De modo que estaba solo.

Había solicitado que se le asignaran más oficiales; él y Ebro no podían dirigir con eficacia a quinientos soldados. Y había enviado tres veces a Ebro a solicitar armaduras y armas para equipar a sus hombres, pero en vano. Lo peor de todo era el rumor que circulaba por la guarnición de que Lofantyr iba a enviar a veinte tercios del ejército regular con la misión de subyugar a los nobles rebeldes del sur; la tarea que había sido confiada a Corfe. Estaba claro que el rey no esperaba que el protegido de la reina madre consiguiera nada más que su propio descrédito.

Aporreó la puerta del despacho del intendente, de nuevo vestido con el maltrecho uniforme que había llevado en Aekir.

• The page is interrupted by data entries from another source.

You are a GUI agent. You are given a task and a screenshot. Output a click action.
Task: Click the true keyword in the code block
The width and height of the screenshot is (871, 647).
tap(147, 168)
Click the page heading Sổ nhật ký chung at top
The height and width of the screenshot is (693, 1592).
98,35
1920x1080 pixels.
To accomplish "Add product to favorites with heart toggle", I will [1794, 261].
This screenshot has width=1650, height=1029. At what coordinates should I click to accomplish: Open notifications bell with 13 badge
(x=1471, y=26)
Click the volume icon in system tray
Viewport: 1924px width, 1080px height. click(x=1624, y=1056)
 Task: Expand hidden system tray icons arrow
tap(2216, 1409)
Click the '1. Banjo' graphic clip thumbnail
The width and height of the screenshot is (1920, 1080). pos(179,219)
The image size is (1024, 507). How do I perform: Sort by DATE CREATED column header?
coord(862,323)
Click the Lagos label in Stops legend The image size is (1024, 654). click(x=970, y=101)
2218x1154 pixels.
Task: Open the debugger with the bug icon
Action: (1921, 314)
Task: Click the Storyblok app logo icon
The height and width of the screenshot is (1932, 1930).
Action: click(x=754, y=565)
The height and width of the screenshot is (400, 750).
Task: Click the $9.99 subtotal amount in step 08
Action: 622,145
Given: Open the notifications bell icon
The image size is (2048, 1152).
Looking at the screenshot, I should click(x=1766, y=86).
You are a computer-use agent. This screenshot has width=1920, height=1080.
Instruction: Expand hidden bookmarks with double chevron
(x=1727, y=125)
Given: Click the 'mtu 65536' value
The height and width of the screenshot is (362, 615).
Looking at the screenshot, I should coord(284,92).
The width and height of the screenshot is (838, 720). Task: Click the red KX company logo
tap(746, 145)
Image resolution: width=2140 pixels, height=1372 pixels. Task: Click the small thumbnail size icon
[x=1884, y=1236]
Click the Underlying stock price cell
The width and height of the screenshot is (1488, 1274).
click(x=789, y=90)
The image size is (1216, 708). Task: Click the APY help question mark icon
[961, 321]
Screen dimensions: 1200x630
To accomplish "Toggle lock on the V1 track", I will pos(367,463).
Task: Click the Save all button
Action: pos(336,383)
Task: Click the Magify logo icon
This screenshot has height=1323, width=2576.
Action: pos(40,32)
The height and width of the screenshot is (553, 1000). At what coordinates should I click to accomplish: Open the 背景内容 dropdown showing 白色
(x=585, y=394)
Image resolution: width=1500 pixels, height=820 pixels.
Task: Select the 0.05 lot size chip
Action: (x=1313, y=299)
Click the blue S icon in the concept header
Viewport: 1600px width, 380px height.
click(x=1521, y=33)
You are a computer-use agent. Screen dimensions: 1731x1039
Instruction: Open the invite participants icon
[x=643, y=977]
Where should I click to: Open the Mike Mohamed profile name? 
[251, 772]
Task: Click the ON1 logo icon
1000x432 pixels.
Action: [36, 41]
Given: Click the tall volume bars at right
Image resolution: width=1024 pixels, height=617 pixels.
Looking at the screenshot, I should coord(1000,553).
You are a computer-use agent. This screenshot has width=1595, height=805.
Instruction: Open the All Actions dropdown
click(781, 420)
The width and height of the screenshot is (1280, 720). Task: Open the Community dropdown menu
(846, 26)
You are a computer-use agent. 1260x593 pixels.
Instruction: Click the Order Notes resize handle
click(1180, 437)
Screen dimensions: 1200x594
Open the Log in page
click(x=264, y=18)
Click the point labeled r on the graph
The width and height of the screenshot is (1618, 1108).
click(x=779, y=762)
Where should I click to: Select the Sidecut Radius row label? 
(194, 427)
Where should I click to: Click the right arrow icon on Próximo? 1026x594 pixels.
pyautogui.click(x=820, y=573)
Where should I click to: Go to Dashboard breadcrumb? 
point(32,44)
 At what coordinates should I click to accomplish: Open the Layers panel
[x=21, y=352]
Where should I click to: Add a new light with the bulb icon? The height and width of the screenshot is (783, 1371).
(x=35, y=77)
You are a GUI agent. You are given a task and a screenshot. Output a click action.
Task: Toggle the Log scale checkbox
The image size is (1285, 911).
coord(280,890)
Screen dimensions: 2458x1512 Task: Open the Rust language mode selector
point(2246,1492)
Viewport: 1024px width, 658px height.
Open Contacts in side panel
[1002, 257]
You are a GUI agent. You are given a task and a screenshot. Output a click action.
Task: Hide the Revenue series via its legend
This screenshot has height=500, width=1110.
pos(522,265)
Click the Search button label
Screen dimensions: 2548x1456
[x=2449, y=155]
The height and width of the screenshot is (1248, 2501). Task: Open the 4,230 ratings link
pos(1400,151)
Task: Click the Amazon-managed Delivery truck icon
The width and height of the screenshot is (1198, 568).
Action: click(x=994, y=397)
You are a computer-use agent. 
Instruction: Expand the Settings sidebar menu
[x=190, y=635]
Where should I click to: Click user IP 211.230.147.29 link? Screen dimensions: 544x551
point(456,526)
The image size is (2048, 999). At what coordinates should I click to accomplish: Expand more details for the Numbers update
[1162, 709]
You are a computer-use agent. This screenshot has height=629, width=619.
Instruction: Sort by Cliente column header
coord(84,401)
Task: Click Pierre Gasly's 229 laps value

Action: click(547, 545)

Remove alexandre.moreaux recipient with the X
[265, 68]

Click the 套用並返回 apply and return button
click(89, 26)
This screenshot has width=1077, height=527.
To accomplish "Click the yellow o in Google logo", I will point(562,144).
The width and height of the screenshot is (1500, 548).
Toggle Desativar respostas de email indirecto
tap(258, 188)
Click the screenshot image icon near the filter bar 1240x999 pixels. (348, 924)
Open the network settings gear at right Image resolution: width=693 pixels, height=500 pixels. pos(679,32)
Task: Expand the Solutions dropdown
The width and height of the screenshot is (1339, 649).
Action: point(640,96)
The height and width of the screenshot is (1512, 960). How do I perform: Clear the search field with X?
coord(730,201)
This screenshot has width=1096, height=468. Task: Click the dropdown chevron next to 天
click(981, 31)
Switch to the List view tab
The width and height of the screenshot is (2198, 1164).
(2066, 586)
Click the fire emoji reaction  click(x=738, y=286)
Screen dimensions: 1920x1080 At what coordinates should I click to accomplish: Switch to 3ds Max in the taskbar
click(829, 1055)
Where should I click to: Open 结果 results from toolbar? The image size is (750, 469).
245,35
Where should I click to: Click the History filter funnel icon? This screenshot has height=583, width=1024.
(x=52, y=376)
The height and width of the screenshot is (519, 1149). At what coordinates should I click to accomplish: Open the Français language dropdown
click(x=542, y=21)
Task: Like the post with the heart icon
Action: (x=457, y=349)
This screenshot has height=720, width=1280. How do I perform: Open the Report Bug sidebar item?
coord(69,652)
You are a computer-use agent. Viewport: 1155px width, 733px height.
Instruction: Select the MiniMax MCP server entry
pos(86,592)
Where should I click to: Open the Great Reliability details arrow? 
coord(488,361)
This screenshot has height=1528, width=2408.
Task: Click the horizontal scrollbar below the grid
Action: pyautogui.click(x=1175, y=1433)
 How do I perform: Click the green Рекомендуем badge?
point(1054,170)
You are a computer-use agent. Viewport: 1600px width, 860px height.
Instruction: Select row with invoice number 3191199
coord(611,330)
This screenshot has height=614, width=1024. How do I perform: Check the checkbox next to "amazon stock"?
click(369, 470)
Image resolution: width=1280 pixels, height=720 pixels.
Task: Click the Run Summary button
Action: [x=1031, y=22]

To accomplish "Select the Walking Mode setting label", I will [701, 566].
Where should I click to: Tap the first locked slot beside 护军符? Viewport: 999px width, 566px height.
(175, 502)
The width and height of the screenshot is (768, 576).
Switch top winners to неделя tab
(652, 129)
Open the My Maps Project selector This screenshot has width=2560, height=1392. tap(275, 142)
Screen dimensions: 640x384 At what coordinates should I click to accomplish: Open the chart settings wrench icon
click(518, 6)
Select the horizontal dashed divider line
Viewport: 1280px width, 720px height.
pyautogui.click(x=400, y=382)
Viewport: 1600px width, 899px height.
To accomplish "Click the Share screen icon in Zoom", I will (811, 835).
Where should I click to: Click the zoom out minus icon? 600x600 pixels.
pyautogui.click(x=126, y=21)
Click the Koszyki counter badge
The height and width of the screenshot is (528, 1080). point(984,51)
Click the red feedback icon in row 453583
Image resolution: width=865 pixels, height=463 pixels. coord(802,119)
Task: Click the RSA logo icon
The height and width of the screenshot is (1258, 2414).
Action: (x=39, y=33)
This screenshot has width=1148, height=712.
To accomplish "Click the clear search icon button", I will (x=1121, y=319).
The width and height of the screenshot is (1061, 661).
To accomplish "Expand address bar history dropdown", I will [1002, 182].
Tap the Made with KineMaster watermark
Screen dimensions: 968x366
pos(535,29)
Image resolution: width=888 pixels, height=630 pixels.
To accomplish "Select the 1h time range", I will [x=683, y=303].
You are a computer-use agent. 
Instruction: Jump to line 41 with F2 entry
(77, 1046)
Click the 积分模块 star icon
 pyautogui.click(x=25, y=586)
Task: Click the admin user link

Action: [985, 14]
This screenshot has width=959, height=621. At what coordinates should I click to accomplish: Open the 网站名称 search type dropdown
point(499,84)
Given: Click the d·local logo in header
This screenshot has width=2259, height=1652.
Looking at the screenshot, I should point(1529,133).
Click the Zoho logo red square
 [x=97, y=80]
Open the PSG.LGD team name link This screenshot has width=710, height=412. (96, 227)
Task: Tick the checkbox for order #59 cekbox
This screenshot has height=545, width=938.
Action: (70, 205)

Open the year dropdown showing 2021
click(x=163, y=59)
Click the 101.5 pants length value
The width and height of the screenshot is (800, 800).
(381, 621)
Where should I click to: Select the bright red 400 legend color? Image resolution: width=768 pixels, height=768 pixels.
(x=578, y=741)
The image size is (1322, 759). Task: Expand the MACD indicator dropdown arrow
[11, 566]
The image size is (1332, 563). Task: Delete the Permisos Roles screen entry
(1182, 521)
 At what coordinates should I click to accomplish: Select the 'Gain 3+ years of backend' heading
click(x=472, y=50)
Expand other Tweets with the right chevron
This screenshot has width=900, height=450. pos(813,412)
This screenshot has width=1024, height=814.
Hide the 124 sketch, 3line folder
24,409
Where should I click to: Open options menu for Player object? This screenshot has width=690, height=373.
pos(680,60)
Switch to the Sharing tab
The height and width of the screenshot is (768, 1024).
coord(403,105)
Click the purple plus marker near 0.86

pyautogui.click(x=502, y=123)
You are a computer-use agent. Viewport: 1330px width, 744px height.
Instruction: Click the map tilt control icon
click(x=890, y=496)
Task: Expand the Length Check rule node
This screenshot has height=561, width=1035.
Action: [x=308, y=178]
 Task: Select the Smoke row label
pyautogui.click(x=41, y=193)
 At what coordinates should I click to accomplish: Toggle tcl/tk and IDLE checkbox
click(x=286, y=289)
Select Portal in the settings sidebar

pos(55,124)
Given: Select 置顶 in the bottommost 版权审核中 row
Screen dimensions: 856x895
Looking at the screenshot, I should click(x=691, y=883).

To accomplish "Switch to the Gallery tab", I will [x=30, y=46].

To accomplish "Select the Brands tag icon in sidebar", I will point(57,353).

El departamento de intendencia del Tercer Ejército de Campo de Torunna estaba situado en una vasta hilera de almacenes, cerca de la orilla este de la ciudad. Los almacenes contenían de todo, desde botas a ruedas de carreta, desde cañones a cinturones. En ellos podía encontrarse todo lo necesario para equipar y sostener un ejército, pero se habían negado a entregar a los hombres de Corfe nada más que las ropas que llevaban puestas, y quería saber por qué.

El intendente general era el coronel Passifal, un veterano de barba blanca y corta y una pierna de madera en sustitución de la que había perdido luchando contra los merduk junto al río Ostio antes del nacimiento de Corfe. Su despacho era austero como la celda de un monje, y los papeles que cubrían su escritorio estaban pulcramente apilados. Órdenes de requisas, informes de inspecciones, inventarios. El ejército toruniano tenía una burocracia altamente organizada, copiada de sus antiguos señores, los fimbrios.

—¿Qué queréis? —ladró Passifal, sin levantar la vista del atareado extremo de su pluma.

—Solicité quinientos juegos de media armadura, quinientos arcabuces, quinientos sables y todos los accesorios necesarios hace días. Me gustaría saber por qué la solicitud no ha tenido respuesta —dijo Corfe.

Passifal levantó la mirada, y su pluma dejó de moverse.

—Ah. El coronel Corfe Cear-Inaf, supongo.

Corfe asintió brevemente.

—Bueno, no puedo hacer nada por vos, hijo. Tengo órdenes de entregar material exclusivamente a las tropas torunianas regulares (Martellus no deja de gritar desde el dique, pidiendo equipamiento, ya sabéis), y esa chusma que el rey os ha cedido tiene la consideración oficial de milicia auxiliar, lo que significa que el ejército toruniano no es el responsable de su equipamiento. Ya he forzado las cosas, dándoos uniformes y un lugar donde dormir. De modo que no me molestéis más.

Corfe se inclinó sobre el ancho escritorio, apoyando los nudillos en su extremo.